## Start Data provided

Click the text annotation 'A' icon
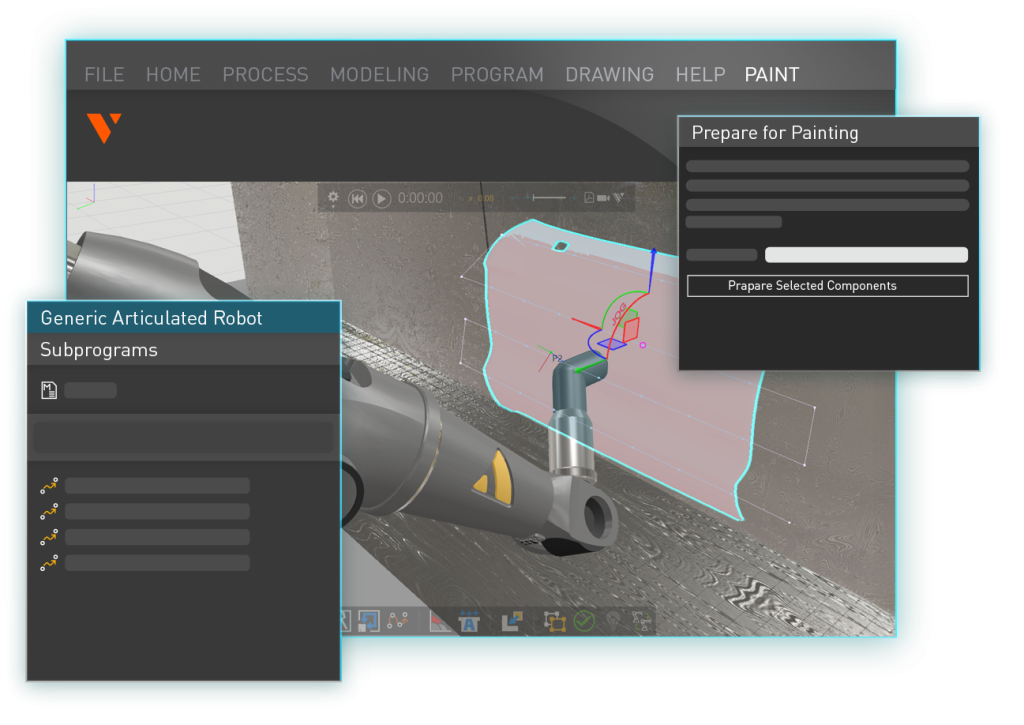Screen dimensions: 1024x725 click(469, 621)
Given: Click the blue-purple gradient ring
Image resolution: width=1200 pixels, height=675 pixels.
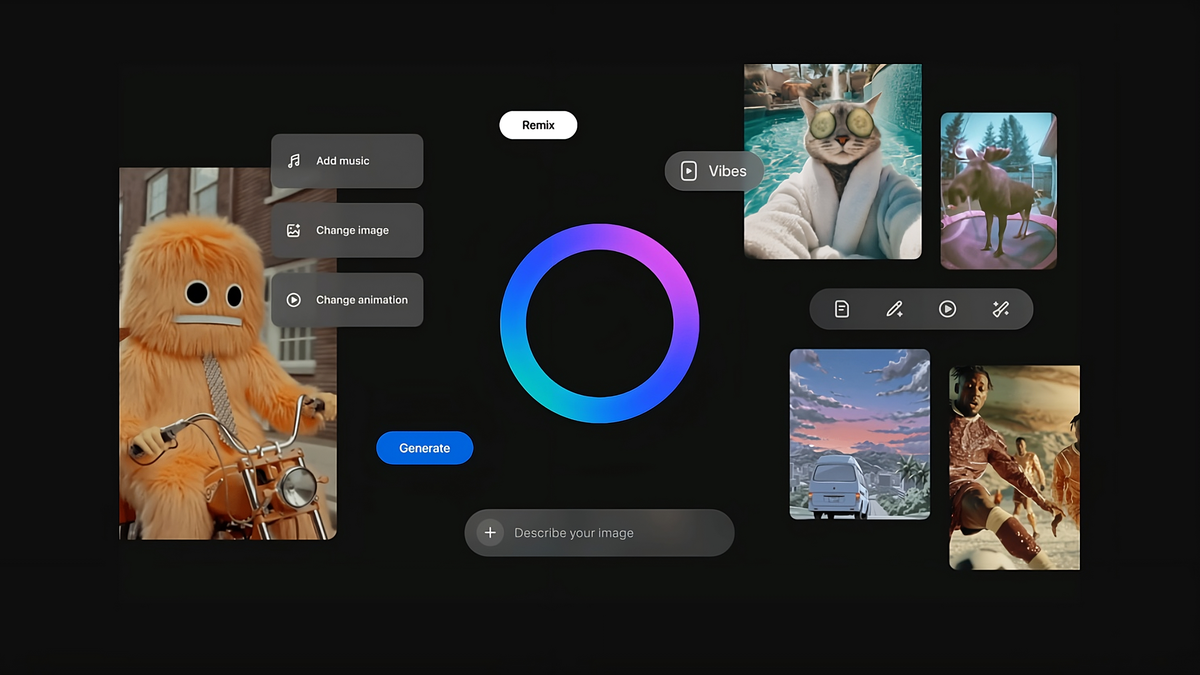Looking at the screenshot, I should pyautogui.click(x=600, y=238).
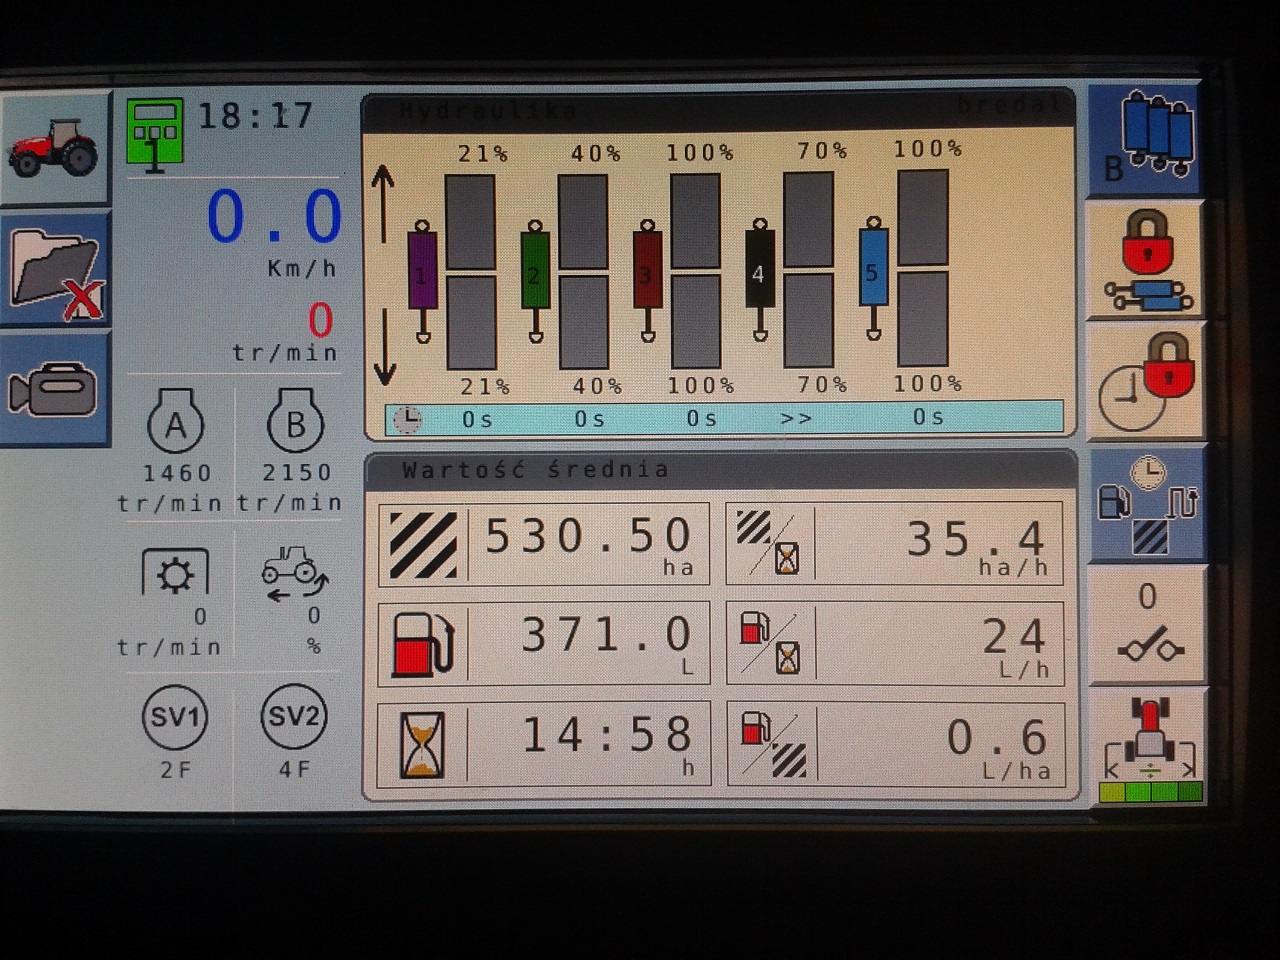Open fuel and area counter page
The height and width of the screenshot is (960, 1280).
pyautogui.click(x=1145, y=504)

## End Data provided

> _Stated exercise_
Copy all the records above word for word, leaving out the pictures.

> _Reply_
Click the text annotation 'A' icon
Screen dimensions: 1024x725 click(469, 621)
Given: Click the blue-purple gradient ring
Image resolution: width=1200 pixels, height=675 pixels.
Looking at the screenshot, I should pyautogui.click(x=600, y=238).
Open fuel and area counter page
The height and width of the screenshot is (960, 1280).
pyautogui.click(x=1145, y=504)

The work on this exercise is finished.